A few hours earlier.

  
"Tell me again why I'm doing this?"

  
"Cause you love me?"

  
"Try again." Bucky scowled as he stepped over a half finish whatever tony had made lying on the floor of his lab.

  
"Because despite your resting prickly murder bitch face deep down you secretly super love me?" 

  
"I'm already dating you don't make me change my mind," Clint grinned at the response. "Last one." 

  
"You wanted to get back at Stark for messing with your arm last week?" Bucky gave the blonde a nasty look, scowling as he remembered how hard it was to remove the glitters that had slipped between the had because of a package the billionaire had rigged. Even until now there were still glitters occasionally glittering down whenever he moves his metal arm. The grin on the archer's face grew larger at the winter soldiers' reaction. 

  
"Uhhg, fine but if Stark sic a murder bot for us both you'll be the first to go."

  
"C'mon Buck it'll be just a harmless prank."

  
"Are you even sure Stark hasn't been alerted to our little breaking and entering." 

  
"First off we aren't breaking anything–”

  
”Yet”

  
”We aren't going to break anything," Barton repeated,” and second Stark won't know." 

  
"How can you be so sure?" 

  
"Pepper dragged him out this morning to some island resort vacation thing and ordered Jarvis to shut down his access to any technology for 24 hours and also I politely asked Jarvis to enact protocol look away." 

  
”Isn't that for emergency purposes only?”

  
"This is an emergency!”

  
"Yeah but messing with any of Starks little projects is bound to not end well."

  
"Psh you worry too much."

  
"When it concerns you?
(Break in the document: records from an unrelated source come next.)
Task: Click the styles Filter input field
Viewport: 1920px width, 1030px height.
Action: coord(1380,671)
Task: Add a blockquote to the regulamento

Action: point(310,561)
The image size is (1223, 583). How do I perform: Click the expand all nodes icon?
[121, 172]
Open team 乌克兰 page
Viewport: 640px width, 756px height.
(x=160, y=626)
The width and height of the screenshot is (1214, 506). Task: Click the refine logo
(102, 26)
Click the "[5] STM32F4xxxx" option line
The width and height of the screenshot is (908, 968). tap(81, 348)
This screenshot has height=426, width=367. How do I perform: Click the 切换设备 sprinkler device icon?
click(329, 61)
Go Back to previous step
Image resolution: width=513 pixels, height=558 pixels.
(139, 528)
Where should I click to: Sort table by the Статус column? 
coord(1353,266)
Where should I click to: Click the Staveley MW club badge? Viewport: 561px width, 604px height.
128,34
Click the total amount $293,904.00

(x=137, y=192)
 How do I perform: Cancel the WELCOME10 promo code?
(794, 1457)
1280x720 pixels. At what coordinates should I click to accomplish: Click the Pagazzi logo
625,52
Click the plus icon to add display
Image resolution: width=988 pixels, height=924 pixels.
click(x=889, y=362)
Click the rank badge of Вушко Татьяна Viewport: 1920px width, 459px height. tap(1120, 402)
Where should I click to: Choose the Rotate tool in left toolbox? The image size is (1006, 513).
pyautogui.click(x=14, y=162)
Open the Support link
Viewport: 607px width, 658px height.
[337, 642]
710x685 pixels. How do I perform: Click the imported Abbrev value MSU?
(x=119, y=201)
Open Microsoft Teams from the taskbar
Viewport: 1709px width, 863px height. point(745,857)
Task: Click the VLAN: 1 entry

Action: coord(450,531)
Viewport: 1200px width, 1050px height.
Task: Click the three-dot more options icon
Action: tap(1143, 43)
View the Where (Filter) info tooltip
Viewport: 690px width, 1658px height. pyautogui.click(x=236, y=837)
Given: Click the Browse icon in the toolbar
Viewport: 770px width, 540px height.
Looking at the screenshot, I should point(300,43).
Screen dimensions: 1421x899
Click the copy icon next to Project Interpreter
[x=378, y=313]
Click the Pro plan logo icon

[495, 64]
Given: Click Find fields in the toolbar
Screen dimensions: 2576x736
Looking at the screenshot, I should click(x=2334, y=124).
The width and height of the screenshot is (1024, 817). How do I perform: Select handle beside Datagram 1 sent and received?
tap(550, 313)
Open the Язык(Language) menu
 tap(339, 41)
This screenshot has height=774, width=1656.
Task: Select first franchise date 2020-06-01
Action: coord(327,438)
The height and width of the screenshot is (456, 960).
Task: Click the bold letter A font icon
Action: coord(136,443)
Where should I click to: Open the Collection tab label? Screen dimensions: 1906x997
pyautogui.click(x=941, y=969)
You bet your pretty ass I do. Just last week you fell off a building and landed in a dumpster."

  
"That was nothing."

  
"That was the 5th time that week." 

"So?" 

  
"You fell from the 8th floor and had 3 cracked ribs. Natasha had to tie you down so you wouldn't escape the doctors." Deadpan the ex hydra assassin. Clint pouted but perked up upon seeing another device that looked to be finished sitting perfectly for whatever he had planned. 

  
"Hey, how's about this box-o-making? It looks harmless enough."

  
"What are you even gonna do?" 

  
"Superglue his stuff." The archer replied.

  
”Superglue? That'about your big plan?”

"Sure is! Now come and hold this while I look for some superglue, there's bound to be one lying somewhere around this mess."

  
"You didn't bring one?" 

  
"I forgot okay."

  
"Here you hold it." Bucky shoves the box shape contraption towards Clint and dug out a superglue from his pocket, it made out for good emergency first aid with open cuts when there's no proper med kit available. Of all the people he had to be in love with it had to be this idiot blond with an obsession with the color purple.

  
"Uhhh Bucky?" Clint shakily called out. 

  
"What!? what the– whadya do!?" a bright blue flash consumed the pair, leaving the mysterious box half-destroyed lying on the floor. 


	2. Chapter 2

**Summary for the Chapter:**

> Clint beeing a lovable idiot

It took some time for Bucky to regain consciousness, it took another few seconds for him to take in his surroundings.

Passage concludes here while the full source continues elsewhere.